● Directions: Please state how many lines in the records below contain the word "step", giving only the number.

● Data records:
========================

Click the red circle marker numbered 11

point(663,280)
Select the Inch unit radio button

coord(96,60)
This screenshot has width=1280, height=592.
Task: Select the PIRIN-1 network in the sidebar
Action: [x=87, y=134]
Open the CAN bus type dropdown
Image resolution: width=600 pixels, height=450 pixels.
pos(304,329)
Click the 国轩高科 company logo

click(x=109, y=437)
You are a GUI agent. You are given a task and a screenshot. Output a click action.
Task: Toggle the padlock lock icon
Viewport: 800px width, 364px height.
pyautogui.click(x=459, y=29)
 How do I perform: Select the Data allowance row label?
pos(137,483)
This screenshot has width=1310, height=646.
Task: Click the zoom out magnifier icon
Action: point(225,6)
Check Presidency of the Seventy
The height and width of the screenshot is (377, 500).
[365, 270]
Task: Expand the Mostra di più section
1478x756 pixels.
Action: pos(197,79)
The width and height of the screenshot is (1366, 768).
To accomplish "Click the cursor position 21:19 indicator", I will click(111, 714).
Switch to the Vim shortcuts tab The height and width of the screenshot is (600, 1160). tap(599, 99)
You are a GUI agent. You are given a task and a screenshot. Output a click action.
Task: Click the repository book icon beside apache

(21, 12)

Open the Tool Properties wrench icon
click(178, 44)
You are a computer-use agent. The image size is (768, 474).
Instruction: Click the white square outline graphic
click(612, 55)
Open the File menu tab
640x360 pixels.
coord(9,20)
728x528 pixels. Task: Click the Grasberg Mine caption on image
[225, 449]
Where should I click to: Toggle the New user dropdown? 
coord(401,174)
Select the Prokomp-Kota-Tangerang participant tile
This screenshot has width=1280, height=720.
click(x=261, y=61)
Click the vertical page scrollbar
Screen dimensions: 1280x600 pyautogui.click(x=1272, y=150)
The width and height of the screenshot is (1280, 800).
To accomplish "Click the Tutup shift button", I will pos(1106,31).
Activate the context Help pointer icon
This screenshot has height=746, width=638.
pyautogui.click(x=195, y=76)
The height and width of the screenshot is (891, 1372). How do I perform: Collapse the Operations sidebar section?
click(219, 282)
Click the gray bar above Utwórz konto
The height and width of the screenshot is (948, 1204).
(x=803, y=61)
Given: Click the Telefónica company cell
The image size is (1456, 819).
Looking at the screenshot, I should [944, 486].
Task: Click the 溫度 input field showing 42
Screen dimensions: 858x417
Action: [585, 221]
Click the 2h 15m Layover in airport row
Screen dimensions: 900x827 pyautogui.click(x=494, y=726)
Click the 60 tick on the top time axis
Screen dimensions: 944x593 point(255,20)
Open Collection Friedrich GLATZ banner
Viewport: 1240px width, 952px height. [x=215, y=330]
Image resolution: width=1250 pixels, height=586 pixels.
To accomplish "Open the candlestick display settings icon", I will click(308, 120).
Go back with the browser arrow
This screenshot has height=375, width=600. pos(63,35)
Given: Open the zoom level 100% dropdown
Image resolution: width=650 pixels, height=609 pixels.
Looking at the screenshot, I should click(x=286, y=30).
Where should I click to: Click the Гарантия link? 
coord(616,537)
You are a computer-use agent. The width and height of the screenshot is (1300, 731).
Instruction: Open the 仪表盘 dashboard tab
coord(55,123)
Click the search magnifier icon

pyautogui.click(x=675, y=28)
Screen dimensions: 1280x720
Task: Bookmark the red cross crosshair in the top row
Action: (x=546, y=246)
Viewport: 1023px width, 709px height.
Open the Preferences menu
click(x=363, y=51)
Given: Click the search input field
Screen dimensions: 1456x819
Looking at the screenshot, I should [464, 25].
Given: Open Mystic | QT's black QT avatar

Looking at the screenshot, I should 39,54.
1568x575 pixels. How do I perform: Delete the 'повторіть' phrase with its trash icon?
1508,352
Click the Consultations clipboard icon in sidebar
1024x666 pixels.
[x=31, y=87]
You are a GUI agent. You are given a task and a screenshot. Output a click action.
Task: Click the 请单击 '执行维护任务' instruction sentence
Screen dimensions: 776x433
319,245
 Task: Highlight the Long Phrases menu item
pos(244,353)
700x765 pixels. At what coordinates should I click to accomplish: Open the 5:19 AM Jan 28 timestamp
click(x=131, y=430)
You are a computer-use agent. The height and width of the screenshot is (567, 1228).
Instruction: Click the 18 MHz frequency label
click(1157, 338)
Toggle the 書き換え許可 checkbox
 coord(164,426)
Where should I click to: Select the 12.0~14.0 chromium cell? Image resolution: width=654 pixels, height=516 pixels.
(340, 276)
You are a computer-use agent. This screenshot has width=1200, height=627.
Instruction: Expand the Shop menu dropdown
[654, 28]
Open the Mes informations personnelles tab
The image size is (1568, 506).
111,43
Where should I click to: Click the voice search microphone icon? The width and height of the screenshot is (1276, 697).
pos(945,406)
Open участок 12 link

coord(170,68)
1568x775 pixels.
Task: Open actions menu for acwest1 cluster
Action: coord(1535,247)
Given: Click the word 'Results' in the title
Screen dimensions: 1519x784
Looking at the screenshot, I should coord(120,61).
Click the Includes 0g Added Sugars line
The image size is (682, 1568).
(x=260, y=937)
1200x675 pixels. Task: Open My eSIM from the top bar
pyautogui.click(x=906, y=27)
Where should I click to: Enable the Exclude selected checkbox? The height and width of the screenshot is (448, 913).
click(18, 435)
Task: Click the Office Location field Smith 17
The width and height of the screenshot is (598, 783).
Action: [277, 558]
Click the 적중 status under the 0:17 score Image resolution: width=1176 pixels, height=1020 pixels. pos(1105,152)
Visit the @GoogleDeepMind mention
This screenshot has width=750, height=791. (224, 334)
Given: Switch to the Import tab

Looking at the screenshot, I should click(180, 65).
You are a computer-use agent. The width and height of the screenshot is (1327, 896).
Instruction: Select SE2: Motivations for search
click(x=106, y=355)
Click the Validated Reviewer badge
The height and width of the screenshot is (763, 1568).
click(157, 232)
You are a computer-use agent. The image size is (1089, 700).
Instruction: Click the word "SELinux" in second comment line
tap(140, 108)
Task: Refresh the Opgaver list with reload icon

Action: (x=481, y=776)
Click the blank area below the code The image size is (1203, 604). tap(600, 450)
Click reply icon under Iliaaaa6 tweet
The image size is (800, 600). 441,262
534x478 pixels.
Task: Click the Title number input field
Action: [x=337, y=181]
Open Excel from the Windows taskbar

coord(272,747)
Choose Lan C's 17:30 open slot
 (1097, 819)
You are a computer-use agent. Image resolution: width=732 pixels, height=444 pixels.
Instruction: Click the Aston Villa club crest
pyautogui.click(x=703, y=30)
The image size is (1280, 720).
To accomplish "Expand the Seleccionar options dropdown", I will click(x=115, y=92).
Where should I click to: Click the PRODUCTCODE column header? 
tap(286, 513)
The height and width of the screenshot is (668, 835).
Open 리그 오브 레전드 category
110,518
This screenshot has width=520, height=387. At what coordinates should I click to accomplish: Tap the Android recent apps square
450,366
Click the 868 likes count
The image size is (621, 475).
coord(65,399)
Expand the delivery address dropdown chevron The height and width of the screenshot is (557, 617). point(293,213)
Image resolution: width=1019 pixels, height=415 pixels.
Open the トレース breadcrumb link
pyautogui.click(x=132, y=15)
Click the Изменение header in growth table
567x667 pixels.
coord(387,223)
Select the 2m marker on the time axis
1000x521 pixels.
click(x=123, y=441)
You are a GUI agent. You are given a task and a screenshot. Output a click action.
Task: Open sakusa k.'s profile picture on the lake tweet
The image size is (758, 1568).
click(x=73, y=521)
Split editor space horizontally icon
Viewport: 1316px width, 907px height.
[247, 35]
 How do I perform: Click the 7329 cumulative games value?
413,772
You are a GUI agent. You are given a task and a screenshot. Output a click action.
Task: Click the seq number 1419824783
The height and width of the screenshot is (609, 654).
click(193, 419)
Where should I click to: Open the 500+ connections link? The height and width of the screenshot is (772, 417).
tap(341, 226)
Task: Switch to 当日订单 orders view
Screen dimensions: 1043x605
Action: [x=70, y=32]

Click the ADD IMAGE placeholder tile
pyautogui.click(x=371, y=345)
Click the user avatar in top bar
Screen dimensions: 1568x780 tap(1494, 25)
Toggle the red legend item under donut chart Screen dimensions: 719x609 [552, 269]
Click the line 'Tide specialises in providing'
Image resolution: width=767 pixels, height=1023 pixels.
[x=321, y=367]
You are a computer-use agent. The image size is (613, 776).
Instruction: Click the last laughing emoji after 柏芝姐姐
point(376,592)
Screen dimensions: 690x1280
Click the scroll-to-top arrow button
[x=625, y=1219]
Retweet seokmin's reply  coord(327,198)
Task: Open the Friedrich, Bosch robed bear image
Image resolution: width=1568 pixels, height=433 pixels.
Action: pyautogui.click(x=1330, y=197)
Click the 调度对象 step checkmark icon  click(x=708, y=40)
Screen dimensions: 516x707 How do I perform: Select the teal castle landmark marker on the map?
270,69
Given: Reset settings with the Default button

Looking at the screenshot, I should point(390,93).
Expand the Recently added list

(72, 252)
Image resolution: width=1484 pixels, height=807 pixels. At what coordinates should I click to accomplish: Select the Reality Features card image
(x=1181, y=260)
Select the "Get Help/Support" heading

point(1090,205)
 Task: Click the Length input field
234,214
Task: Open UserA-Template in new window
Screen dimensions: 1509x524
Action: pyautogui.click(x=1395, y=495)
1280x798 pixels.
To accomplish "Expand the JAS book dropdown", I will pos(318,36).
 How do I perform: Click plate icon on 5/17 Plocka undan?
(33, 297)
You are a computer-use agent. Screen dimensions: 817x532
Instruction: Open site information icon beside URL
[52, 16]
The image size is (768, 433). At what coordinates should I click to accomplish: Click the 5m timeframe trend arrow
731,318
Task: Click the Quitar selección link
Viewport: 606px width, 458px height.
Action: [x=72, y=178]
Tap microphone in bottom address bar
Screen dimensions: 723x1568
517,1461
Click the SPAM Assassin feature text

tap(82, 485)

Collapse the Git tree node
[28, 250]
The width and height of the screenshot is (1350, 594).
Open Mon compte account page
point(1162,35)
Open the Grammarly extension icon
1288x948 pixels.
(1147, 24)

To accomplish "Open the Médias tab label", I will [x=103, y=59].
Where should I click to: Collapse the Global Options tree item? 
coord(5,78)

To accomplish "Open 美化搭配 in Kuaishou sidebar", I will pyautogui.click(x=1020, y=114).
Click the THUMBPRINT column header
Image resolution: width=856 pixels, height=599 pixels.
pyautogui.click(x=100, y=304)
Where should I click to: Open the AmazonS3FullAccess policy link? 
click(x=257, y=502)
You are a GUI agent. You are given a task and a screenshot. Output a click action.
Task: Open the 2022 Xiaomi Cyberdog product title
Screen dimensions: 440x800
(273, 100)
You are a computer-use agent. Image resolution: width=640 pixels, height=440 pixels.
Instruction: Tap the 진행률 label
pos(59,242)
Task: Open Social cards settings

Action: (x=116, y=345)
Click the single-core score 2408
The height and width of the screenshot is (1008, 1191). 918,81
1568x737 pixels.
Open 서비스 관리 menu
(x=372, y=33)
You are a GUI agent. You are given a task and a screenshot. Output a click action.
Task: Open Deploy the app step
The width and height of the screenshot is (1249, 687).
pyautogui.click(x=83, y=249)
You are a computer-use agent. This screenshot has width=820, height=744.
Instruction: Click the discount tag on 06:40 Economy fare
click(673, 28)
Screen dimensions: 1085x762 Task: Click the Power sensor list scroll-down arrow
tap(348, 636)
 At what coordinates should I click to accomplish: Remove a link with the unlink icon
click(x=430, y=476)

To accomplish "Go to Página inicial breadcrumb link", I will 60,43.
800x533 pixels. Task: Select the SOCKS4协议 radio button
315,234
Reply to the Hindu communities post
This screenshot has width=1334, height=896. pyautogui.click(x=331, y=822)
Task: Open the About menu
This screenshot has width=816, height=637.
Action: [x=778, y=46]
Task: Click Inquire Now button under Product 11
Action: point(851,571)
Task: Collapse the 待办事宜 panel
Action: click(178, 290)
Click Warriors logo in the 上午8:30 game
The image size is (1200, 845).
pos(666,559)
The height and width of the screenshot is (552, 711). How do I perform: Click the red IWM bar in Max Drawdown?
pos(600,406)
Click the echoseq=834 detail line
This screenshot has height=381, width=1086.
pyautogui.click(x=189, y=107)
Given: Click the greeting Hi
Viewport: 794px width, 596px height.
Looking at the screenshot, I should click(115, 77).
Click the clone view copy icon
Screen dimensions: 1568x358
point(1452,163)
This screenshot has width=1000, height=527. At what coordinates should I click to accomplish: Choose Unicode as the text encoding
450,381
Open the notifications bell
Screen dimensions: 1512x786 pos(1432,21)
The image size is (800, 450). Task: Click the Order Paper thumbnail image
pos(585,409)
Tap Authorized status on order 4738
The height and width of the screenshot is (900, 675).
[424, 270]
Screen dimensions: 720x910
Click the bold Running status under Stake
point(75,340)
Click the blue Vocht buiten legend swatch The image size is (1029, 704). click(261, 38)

========================

● Exercise response: 2